Para ela, vincular os médicos cubanos a posições políticas, estabelecendo sanções como essa contra o Brasil “distorce completamente o que é a natureza dos médicos, dessa iniciativa de Cuba de atender pedidos de países que necessitam de médicos e distorce, também, o atual governo, pessoas que estão à frente do atual governo”.
“Não faz nenhum sentido que essas pessoas tenham visto revogado. Se todos os contratos, todas as relações com os Estados Unidos, todas as pessoas envolvidas tiverem seu visto revogado, isso vai ser uma tragédia, porque as universidades [brasileiras] têm convênios com as universidades americanas, com os institutos de pesquisa americanas”, ressalta.
Na sua avaliação, a sanção aplicada a Mozart Júlio Tabosa Sales, atual secretário de Atenção Especializada à Saúde do Ministério da Saúde, e a Alberto Kleiman, ex-funcionário do governo brasileiro visa “causar medo, um certo temor”. “Se isso aconteceu com esse funcionário público, tão dedicado, pode acontecer comigo também”, reflete. Segundo ela, Sales é “completamente dedicado, ultra especializado, com um currículo muito singular, muito adequado ao cargo que exerce”.

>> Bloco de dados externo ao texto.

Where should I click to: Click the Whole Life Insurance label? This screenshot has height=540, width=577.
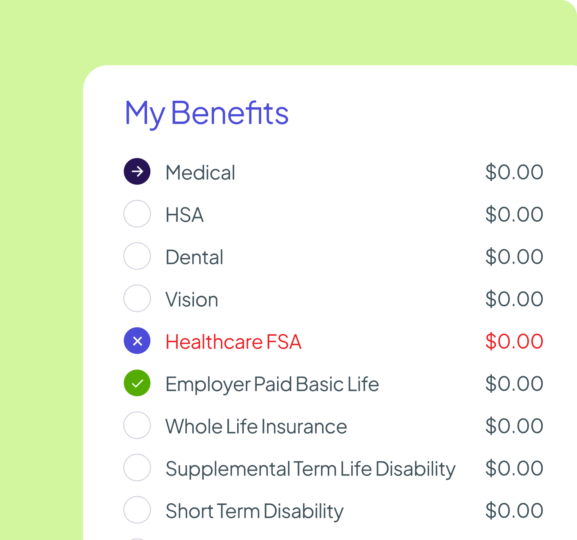click(256, 427)
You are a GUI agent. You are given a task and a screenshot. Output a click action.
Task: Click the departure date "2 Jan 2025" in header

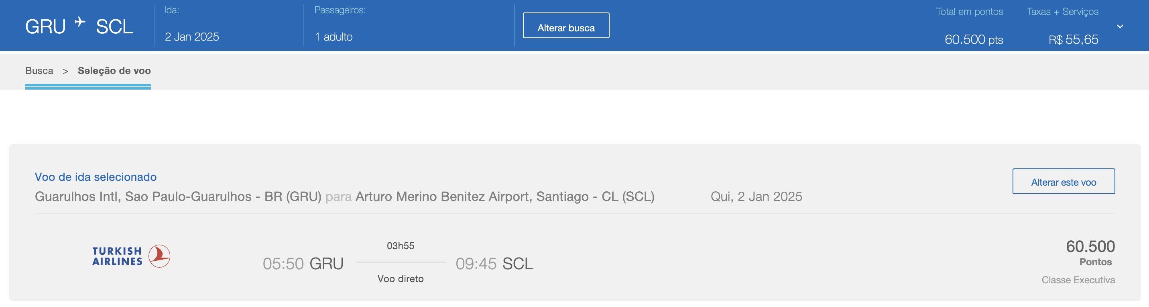[192, 37]
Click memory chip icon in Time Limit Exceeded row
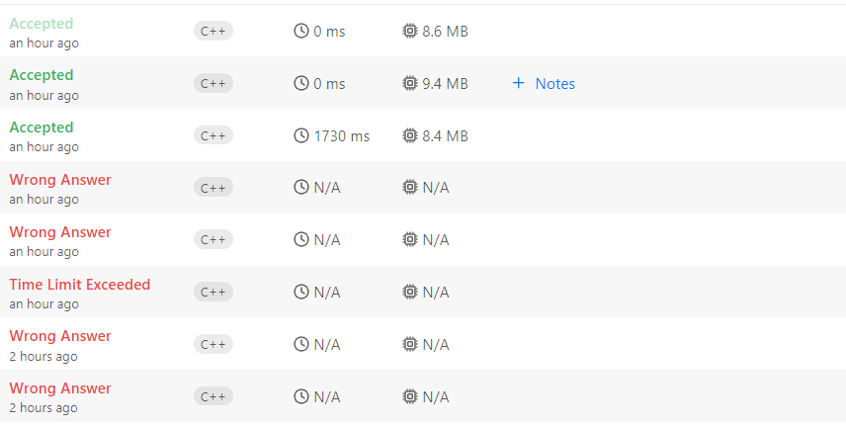This screenshot has width=846, height=428. pos(410,292)
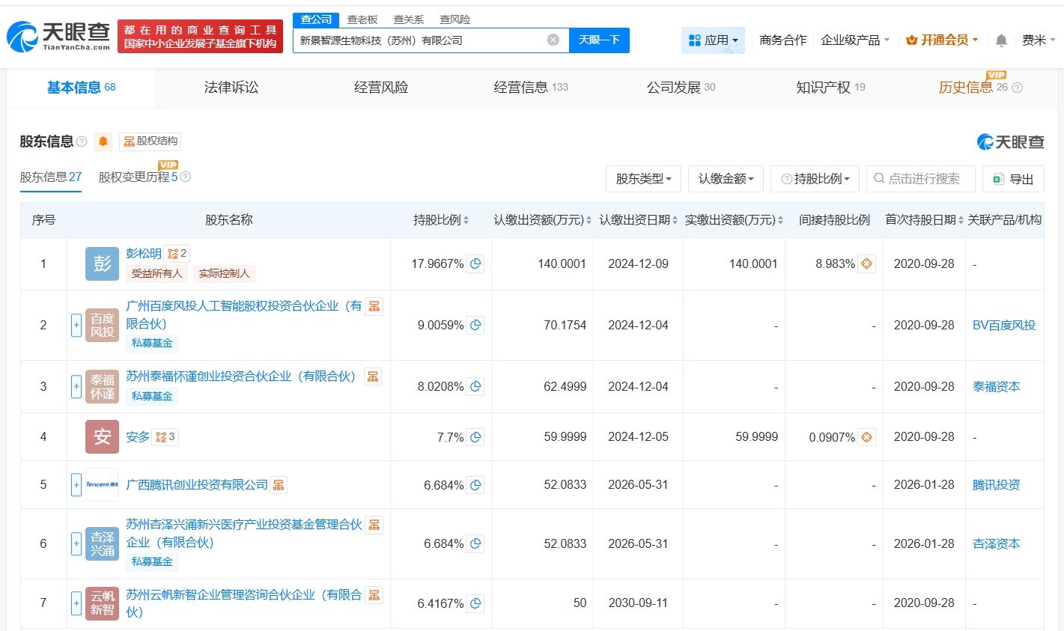Click the notification bell in top header
Image resolution: width=1064 pixels, height=631 pixels.
[1001, 40]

Bahia destaca a tradição de solidariedade de Cuba e o papel histórico de seus médicos em apoiar populações de países de baixa renda. “A saída dos médicos cubanos para o mundo é um processo antigo que vem sendo estudado por todos nós. Estudamos sistemas de saúde, os médicos cubanos atuam em diversos países, inclusive, que não são países governados pela esquerda. […] Na realidade, o critério sempre foi o apoio às populações mais desfavorecidas”, aponta.
Mais Médicos e a interiorização
Sobre a relevância do Mais Médicos no Brasil, Lígia lembra que o programa tornou possível a presença de médicos em regiões de difícil acesso. “A importância dos Mais Médicos foi total. Tínhamos um Brasil no qual havia essa dúvida: é possível alocar médicos nos interiores e nessas regiões de difícil acesso? E agora a gente sabe que sim, é possível. E o programa continua, agora não com médicos cubanos, mas com médicos brasileiros”, explica.

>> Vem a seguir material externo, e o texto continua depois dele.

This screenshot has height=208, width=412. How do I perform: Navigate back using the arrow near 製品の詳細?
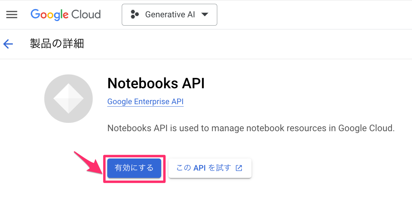8,44
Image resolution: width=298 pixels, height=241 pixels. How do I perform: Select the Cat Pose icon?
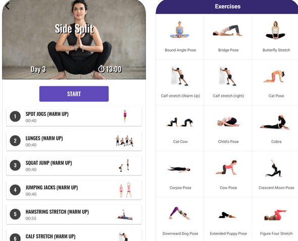point(274,76)
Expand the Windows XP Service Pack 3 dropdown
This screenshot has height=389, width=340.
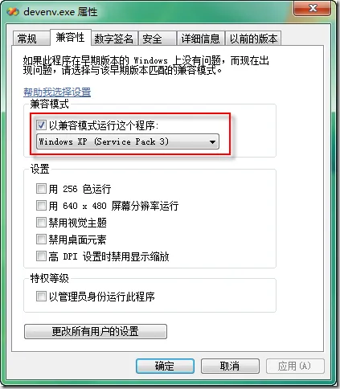click(x=128, y=141)
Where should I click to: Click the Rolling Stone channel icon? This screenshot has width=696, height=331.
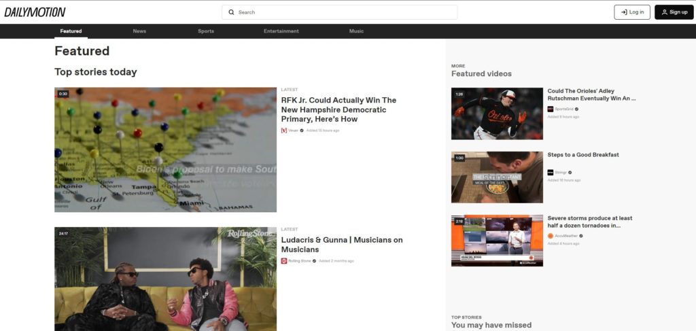click(284, 260)
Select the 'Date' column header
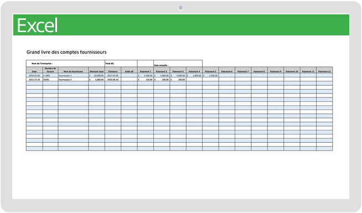 coord(34,70)
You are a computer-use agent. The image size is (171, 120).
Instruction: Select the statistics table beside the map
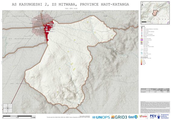(x=155, y=90)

A professora também lembra a resistência de setores da medicina à interiorização. “Houve muitas críticas de entidades profissionais médicas, principalmente os conselhos de medicina. E houve, digamos assim, uma campanha pelo Brasil, houve pessoas que se dedicaram a viajar pelo Brasil inteiro para ser contra os Mais Médicos”, conta.
No entanto, ela destaca que o Mais Médicos “se tornou uma política estruturante”. Ela ressalta que nem o ex-presidente de extrema direita Jair Bolsonaro (PL) teve a coragem de acabar com o programa, “que estava dando muito certo”, renomeado na época como Médicos pelo Brasil.